Let $E \subset \mathbb{R}$ be a Lebesgue measruable set.
I proved that
\begin{align*} \lim_{t\rightarrow 0} m(E\cap(E+t))=m(E) \end{align*}
by applying Dominated Convergence theorem to $\chi_{E}(x)\chi_{E}(x-t) $.
I want to know that
Let $E \subset [0,1]$ be a Lebesgue measurable set such that \begin{align*} m(E\cap(E+t))=(m(E))^2, \qquad \textrm{for all} \quad \vert t\vert\leq 1/2. \end{align*} What is $m(E)$?
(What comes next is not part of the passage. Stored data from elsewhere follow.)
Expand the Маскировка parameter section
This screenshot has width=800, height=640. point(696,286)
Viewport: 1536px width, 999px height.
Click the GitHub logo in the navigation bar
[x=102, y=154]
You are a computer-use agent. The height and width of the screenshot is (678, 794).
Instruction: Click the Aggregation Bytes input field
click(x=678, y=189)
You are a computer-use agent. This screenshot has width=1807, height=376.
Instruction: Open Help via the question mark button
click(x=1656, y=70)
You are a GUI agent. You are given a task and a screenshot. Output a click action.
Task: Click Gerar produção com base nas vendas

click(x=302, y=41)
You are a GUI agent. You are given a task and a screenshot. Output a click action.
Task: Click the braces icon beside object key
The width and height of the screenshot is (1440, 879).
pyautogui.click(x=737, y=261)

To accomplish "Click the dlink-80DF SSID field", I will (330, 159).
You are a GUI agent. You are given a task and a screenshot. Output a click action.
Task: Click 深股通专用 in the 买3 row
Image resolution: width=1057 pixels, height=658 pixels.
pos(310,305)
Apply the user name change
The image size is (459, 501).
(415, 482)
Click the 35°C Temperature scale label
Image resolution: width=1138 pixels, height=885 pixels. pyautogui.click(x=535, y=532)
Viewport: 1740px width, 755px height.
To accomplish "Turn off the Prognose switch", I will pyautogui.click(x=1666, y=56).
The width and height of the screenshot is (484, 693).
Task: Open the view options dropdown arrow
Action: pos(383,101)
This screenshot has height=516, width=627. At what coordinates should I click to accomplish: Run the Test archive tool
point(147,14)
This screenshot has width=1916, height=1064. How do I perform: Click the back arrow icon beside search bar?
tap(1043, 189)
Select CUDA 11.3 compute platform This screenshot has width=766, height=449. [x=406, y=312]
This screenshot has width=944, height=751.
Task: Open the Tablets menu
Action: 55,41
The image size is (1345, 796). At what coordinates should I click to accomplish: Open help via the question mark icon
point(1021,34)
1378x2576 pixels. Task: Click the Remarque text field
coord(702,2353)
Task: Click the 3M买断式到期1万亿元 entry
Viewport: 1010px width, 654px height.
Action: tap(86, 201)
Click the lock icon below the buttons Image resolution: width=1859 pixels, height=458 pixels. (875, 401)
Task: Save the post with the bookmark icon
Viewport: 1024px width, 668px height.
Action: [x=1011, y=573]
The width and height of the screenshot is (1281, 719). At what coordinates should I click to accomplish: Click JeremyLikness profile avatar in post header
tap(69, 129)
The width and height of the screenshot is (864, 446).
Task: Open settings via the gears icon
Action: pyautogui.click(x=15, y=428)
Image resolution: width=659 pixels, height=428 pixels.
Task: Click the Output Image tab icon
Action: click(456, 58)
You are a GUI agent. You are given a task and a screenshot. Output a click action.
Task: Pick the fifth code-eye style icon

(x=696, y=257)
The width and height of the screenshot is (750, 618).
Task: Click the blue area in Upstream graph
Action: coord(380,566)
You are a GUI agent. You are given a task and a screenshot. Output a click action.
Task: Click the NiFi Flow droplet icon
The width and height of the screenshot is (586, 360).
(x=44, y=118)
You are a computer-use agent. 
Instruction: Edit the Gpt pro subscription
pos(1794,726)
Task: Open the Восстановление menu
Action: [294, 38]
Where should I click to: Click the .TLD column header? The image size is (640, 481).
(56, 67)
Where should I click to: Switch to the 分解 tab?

By previous problem, there exists $\delta >0$ such that $m(E\cap (E+t))=m(E)$ if $\vert t \vert <\delta$. Thus, in $\vert t \vert <\delta$, we get $m(E)=(m(E))^2$. I thought that $m(E)= 0$ or $1$. However, I couldn't choose whether $m(E)$ is 0 or 1..
Any help is appreciated..
Thank you!
If $\mu(E) =1$, then $\mu([0,1] \setminus E) =0$. Thus $\mu([0,1] \cap (E+t)) =1$ for all $|t|\leq 1/2$. Using translations invariance, we get $\mu(([0,1]+t) \cap E) =1$ for all $|t| \leq 1/2$.
Taking $t=1/2$ and $t=-1/2$, then $\mu([-1/2,1/2] \cap E) =1$ and $\mu([1/2,3/2] \cap E) =1$. Thus $\mu(E) \geq 2$. A contradiction!
That's exactly your argument in the comments - as I see now.